On April 26, 2021, the Company entered into a new senior secured facility composed of (a) a Credit Agreement, (the “Revolver Credit Facility Agreement”) by and among the Company, Boyd Assets Co., FBC Finance Company, Coffee Bean Holding Co., Inc., Coffee Bean International, Inc. and China Mist Brands, Inc., as borrowers (collectively, the “Borrowers”), Wells Fargo Bank, N.A. (“Wells Fargo”), as administrative agent and lender, and the other lenders party thereto, and various loan documents relating thereto including the Guaranty and Security Agreement, (the “Revolver Security Agreement”), by and among the Borrowers, as grantors, and Wells Fargo, as administrative agent, and (b) a Credit Agreement, (the “Term Credit Facility Agreement”) by and among the Borrowers, MGG Investment Group LP. (“MGG”), as administrative agent, and the lenders party thereto, and various loan documents relating thereto including the Guaranty and Security Agreement, (the “Term Security Agreement”), by and among the Borrowers, as grantors, and MGG, as administrative agent.
The following summary description of the Revolver Credit Facility Agreement and the Revolver Security Agreement key items.
The Revolver Credit Facility Agreement, among other things include:
1.A commitment of up to $80.0 million (“Revolver”);
2.sublimit on letters of credit of $10.0 million;
3.maturity date of April 25, 2025, and has no scheduled payback required on the principal prior to the maturity date;

4.fully collateralized by all existing and future capital stock of the Borrowers (other than the Company) and all of the Borrowers' personal and real property;
5.Revolver calculated as the lesser of (a) $80.0 million and (b) the amount derived from pursuant to a borrowing base composed of the sum of (i) 85%of eligible accounts receivable (less a dilution reserve), plus (ii) the lesser of: (a) 80% of eligible raw material inventory, eligible in-transit inventory and eligible finished goods inventory (collectively, “Eligible Inventory”), and (b) 85% of the net orderly liquidation value (“NOLV”) of eligible inventory, minus (c) applicable reserve;
6.Interest under the Revolver is either LIBOR + 2.25% per annum, with LIBOR floor 0.50%, or base rate + 1.25% per annum; and
7.In the event that Borrowers’ availability to borrow under the Revolver falls below $10.0 million, financial covenant requires the Company to have a fixed charge coverage ratio of at least 1.00:1.00 at all such times.
The Revolver Credit Facility Agreement and the Revolver Security Agreement contain customary affirmative and negative covenants and restrictions typical for a financing of this type that, among other things, require the Company to satisfy certain financial covenants and restrict the Company's and its subsidiaries' ability to incur additional debt, pay dividends and make distributions, make certain investments and acquisitions, repurchase its stock and prepay certain indebtedness, create liens, enter into agreements with affiliates, modify the nature of its business, transfer and sell material assets and merge or consolidate. Non-compliance with one or more of the covenants and restrictions could result in the full or partial principal balance of the Revolver Credit Facility Agreement becoming immediately due and payable and termination of the commitments.

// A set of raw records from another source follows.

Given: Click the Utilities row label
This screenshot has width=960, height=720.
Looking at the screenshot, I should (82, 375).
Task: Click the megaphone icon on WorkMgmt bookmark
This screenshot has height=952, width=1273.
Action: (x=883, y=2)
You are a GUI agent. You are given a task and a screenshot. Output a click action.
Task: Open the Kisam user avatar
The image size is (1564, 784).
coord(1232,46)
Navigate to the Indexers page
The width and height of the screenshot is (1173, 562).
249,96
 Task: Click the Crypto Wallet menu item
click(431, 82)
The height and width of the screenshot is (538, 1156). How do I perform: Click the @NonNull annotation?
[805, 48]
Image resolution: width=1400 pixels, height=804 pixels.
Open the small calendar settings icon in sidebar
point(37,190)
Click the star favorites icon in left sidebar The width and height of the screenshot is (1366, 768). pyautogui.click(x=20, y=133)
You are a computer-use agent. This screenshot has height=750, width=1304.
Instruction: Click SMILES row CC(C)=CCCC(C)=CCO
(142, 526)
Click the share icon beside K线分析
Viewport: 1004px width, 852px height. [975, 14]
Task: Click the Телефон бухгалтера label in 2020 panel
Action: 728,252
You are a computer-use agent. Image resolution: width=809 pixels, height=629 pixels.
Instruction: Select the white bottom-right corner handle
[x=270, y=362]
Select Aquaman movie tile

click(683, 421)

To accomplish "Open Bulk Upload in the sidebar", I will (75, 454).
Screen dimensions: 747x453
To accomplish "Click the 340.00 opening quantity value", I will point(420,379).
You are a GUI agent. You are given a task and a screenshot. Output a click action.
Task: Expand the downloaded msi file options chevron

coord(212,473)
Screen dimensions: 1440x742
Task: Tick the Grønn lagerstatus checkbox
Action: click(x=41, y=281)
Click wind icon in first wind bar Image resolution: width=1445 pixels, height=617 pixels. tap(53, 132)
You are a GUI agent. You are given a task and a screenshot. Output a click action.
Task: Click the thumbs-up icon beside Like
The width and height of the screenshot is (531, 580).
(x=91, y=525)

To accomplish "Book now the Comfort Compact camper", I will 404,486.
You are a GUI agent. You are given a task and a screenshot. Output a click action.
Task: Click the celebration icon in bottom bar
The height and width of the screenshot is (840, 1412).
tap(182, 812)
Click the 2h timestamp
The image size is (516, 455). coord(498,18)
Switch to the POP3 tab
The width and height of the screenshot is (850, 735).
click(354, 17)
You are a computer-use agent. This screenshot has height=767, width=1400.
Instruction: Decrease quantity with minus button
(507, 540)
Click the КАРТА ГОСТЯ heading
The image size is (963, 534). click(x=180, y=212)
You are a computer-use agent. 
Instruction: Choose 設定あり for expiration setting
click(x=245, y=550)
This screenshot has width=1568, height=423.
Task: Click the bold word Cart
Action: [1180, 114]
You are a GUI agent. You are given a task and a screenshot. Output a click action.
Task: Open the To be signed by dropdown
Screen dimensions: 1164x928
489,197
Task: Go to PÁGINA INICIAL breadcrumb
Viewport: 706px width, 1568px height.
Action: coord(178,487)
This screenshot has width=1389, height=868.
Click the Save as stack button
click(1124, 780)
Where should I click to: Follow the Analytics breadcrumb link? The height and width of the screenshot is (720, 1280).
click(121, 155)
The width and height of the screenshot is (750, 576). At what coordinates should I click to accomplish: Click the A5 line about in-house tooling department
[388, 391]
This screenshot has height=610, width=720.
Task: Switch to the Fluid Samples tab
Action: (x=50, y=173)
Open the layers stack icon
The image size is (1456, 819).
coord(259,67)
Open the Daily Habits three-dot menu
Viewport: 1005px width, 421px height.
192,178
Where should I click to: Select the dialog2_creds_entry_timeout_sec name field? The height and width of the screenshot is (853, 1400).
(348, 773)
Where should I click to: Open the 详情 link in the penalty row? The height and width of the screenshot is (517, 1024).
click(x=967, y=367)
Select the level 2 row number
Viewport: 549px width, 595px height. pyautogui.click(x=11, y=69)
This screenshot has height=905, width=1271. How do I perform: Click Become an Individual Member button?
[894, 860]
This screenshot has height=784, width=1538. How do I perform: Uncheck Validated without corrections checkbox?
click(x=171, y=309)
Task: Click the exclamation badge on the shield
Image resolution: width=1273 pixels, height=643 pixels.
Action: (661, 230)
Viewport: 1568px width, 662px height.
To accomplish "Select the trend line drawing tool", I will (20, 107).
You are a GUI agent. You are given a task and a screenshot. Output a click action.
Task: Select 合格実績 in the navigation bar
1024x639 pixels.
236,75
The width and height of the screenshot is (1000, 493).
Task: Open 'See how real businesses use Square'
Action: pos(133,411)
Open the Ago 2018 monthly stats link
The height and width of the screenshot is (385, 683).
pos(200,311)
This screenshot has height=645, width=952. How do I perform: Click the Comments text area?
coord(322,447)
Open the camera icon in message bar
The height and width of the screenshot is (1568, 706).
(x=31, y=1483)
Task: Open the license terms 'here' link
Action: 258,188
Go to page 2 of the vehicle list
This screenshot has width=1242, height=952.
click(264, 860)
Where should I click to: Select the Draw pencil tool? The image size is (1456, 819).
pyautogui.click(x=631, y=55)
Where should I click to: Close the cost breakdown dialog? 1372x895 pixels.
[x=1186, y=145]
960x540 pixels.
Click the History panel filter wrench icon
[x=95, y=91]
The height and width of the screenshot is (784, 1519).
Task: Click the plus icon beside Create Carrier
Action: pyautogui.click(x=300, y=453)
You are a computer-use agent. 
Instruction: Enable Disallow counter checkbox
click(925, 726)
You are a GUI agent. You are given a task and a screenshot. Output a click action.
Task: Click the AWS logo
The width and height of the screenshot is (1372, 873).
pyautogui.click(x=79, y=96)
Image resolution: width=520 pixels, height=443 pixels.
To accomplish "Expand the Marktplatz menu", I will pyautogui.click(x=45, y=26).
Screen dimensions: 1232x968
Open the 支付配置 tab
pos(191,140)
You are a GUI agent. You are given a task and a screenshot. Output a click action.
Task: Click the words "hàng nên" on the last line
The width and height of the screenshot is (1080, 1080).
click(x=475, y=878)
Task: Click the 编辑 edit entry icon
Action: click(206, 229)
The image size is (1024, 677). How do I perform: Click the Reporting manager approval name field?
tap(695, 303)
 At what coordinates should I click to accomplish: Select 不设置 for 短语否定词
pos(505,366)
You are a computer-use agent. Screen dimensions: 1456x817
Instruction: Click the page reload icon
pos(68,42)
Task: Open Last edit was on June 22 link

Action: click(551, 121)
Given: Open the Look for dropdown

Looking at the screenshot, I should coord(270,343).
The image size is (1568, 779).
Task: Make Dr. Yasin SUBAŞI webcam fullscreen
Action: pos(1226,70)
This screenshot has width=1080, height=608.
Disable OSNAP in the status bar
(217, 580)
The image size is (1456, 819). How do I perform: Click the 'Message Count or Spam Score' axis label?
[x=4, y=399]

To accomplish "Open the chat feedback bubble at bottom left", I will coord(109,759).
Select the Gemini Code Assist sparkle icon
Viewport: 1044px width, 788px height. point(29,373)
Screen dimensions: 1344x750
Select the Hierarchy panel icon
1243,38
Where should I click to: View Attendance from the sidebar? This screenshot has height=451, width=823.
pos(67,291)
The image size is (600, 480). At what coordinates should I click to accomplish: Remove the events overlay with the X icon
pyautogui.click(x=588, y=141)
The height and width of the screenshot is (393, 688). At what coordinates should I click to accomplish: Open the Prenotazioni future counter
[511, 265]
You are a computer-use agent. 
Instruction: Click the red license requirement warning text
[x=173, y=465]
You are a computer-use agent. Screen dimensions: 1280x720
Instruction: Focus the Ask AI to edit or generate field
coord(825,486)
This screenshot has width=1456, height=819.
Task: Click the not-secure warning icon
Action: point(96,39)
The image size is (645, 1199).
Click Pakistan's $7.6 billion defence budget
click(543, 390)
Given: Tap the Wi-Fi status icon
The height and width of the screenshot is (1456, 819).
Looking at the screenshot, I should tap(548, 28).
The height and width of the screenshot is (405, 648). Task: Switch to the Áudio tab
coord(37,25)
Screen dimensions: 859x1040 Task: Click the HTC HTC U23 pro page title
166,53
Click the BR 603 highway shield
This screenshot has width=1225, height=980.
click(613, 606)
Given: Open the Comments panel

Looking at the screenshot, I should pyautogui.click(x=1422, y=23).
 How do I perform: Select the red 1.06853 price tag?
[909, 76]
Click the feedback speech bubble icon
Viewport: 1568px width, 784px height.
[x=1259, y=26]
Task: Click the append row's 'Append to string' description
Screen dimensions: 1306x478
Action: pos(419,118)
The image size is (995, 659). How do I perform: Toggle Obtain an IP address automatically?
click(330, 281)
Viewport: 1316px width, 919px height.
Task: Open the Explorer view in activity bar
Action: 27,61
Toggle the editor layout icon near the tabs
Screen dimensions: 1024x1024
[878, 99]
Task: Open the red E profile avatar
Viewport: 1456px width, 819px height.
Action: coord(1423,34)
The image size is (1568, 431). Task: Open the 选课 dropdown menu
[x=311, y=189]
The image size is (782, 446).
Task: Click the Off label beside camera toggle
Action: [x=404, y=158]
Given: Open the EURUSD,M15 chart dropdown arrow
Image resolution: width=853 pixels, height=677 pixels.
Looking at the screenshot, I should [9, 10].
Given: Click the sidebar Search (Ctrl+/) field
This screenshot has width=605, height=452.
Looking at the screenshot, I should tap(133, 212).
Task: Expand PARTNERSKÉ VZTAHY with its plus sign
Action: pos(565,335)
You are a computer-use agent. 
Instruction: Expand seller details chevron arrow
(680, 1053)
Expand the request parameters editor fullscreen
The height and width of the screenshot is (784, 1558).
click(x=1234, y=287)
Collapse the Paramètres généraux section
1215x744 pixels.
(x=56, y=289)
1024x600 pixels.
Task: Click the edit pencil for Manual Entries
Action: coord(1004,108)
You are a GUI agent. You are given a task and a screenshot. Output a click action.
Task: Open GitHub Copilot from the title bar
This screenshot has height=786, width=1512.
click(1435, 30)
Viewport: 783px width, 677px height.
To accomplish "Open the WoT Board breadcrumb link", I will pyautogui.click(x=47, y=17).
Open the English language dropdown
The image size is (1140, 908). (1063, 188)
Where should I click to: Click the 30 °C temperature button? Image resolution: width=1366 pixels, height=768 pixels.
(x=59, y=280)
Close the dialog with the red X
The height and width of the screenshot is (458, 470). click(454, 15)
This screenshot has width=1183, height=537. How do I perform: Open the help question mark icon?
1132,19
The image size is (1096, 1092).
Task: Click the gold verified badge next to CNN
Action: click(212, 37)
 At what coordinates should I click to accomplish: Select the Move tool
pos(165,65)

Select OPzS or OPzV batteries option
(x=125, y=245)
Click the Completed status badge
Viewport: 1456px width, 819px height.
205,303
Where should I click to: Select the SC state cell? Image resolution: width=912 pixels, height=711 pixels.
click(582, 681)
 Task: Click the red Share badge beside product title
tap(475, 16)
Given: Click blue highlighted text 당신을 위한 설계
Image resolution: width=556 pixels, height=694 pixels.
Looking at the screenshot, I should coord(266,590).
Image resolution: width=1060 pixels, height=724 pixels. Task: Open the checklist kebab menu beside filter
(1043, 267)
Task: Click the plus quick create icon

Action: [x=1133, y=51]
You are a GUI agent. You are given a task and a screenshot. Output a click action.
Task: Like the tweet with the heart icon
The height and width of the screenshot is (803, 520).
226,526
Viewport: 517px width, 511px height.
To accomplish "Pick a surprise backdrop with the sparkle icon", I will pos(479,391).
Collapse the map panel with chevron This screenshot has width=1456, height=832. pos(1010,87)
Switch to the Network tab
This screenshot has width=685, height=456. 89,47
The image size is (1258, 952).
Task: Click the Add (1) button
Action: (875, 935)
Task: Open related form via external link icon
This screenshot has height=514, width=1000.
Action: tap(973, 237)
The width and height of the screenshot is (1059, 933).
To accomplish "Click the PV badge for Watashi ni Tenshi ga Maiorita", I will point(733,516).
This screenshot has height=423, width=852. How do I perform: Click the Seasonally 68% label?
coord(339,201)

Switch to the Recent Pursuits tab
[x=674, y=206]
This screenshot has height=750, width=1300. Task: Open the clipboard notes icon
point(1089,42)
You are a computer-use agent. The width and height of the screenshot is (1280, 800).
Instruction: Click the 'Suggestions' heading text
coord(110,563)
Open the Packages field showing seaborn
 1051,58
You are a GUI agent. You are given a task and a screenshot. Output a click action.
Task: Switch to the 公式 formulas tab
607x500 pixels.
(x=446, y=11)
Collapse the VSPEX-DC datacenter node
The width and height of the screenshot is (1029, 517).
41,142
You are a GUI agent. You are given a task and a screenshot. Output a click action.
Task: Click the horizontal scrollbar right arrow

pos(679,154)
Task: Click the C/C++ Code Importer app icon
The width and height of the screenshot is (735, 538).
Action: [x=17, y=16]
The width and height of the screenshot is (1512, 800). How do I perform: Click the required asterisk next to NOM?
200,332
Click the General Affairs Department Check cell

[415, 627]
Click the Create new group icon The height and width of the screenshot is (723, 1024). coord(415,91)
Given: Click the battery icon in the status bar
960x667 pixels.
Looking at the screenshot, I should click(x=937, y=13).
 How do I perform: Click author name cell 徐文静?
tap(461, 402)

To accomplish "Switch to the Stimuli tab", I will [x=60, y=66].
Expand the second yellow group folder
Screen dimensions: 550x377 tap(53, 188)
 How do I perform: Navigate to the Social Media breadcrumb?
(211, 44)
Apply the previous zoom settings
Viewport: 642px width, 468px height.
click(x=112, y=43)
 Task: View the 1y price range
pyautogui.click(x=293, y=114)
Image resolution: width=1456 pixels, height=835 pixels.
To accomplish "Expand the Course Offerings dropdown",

The following summary description of the Term Credit Facility Agreement and the Term Security Agreement key items. Please refer to Exhibit 10.3 in this Quarterly Report on Form 10-Q for the full text of the agreements.
The Term Credit Facility Agreement, among other things include:
1.total commitment of $47.5 million in the form of a term loan (“Term Loan”);
2.maturity date of April 25, 2025;
3.fully collateralized by all existing and future capital stock of the Borrowers (other than the Company) and all of the Borrowers' personal and real property;
4.Interest under the Term Loan is either (a) LIBOR + 6.5% per annum, with LIBOR Floor 1.0%, or (b) base rate + 5.50% per annum, with a 3% floor on base rate;
5.financial covenants include;
(i) maintain qualified cash and Borrower’s availability to borrow under the Revolver of at least $15.0 million     through September 30, 2021; and    
(ii) Commencing on the fiscal quarter ending on March 31, 2022, quarterly minimum EBITDA and fixed charge coverage ratio requirements specified therein.
The Term Credit Facility Agreement and the Term Security Agreement contain customary affirmative and negative covenants and restrictions typical for a financing of this type that, among other things, require the Company to satisfy certain financial covenants and restrict the Company's and its subsidiaries' ability to incur additional debt, pay dividends and make distributions, make certain investments and acquisitions, repurchase its stock and prepay certain indebtedness, create liens, enter into agreements with affiliates, modify the nature of its business, transfer and sell material assets and merge or consolidate. Non-compliance with one or more of the covenants and restrictions could result in the full or partial principal balance of the Term Credit Facility Agreement becoming immediately due and payable and termination of the commitments.
At September 30, 2021, the Company had outstanding borrowings on the Revolver Credit Facility of $41.5 million and had utilized $4.1 million of the letters of credit sublimit.
As of September 30, 2021, the Company was in compliance with all of the financial covenants under the Revolver Credit Facility Agreement and the Term Credit Facility Agreement (collectively, the “Credit Facilities”). Furthermore, the Company believes it will be in compliance with the related financial covenants under these agreements for the next twelve months.
In connection with the Credit Facilities, the Company executed a new ISDA agreement to transfer its interest rate swap to Wells Fargo (“Amended Rate Swap”). Under the terms of the Amended Rate Swap, the Company receives 1-month LIBOR, subject to a 0% floor, and makes payments based on a fixed rate of 2.4725%, an increase of 0.275% from its original interest rate swap fixed rate of 2.1975%. The Amended Rate Swap utilizes the same notional amount of $65.0 million and maturity date of October 11, 2023 as the original interest rate swap.